Eliminate multiple school districts
Dan Domenech, executive director for the National School Superintendents Association, is blowing smoke (“Schools crack down on enrollment fraud,” News, Dec. 14). School enrollment fraud is an indictment of our under-performing school systems, not the parents in search of better opportunity for their children. Until administrators achieve consistent performance in schools across the metropolitan area, parents should be free to enroll where they choose. It’s time to create school districts independent of county lines or politics — one large metro school district and chieftain in charge of maximizing the education of all our children. Each county would contribute funding in proportion to the number of kids attending from their county. As long as everyone tries to protect their own little sandbox, our kids will continue to suffer.

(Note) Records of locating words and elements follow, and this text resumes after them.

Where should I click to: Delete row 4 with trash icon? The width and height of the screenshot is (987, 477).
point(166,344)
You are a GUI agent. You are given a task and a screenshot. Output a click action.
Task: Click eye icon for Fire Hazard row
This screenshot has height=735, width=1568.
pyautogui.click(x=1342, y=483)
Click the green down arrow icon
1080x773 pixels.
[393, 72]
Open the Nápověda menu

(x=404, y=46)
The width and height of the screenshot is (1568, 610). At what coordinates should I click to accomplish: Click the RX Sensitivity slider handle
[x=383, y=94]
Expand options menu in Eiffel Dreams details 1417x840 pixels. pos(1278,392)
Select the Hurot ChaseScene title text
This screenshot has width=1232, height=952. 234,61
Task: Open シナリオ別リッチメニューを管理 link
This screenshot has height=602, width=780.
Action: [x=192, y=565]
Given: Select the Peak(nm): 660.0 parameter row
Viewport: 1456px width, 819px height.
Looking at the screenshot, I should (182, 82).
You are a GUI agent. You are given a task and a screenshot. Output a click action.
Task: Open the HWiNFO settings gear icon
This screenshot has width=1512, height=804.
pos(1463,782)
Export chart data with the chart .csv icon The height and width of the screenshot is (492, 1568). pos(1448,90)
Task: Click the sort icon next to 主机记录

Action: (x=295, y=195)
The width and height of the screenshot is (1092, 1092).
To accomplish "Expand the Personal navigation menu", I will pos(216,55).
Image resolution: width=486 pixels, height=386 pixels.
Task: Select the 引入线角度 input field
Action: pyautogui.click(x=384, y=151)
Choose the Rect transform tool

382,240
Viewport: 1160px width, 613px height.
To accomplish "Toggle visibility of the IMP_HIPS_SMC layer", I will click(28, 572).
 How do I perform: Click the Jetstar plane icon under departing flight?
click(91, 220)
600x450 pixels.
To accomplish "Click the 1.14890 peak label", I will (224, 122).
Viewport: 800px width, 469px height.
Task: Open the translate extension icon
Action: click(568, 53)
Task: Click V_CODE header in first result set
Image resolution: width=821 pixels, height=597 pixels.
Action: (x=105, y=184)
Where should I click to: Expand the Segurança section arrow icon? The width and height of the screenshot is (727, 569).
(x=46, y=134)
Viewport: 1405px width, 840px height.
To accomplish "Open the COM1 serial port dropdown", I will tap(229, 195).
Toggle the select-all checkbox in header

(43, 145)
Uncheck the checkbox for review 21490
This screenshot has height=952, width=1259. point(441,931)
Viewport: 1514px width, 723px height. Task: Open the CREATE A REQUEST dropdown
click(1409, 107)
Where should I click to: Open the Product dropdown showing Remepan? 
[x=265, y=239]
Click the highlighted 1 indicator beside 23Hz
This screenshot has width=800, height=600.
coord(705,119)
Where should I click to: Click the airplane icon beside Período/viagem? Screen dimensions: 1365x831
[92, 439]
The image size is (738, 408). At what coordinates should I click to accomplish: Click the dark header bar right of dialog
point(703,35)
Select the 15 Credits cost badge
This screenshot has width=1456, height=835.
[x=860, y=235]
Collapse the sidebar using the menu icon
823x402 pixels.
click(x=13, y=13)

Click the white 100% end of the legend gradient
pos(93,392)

JACOB DAVENPORT, COLLEGE PARK
Some ‘radicalized’ to gun violence
One focus of the latest terror event in San Bernardino is discovering how these two shooters became “radicalized.” The presumption is that they were normal people who were transformed into killers by watching something or listening to someone. If we believe people can be radicalized by a few months in the Middle East, then we must believe that our own children can become radicalized to gun violence by watching television shows and movies that glamorize guns and shooting people. Our children and disillusioned youth spend their entire lives learning via television that brandishing guns and shooting people is sexy, fun and a legitimate method of problem-solving. Some normal-looking young white man will likely commit the next non-terror related mass murder. In the aftermath, I hope Americans will demand to know how he was radicalized to gun violence, and not just where he found the gun.
JEFF LAHM, STONE MOUNTAIN
GOP candidates should heed climate
Recent writers ridicule thoughtful concern for warming, and Republican candidates divert attention to terrorism as an “existential threat.” If responsible, we buy insurance to protect our wives’ and kids’ futures. We even tolerate government requiring us to buy car insurance. The cost now is much less than inaction. Support the goals the EPA has set and a program recommended by such people as George Shultz, secretary of state under President Ronald Reagan — collect a carbon fee from producers, to be rebated to citizens. Warming denial? Even greed and ignorance can be represented in our democracy. Republican candidates in denial seem to favor self-interest over prudent scientific advice. It is you who will choose come November. History and your children will judge.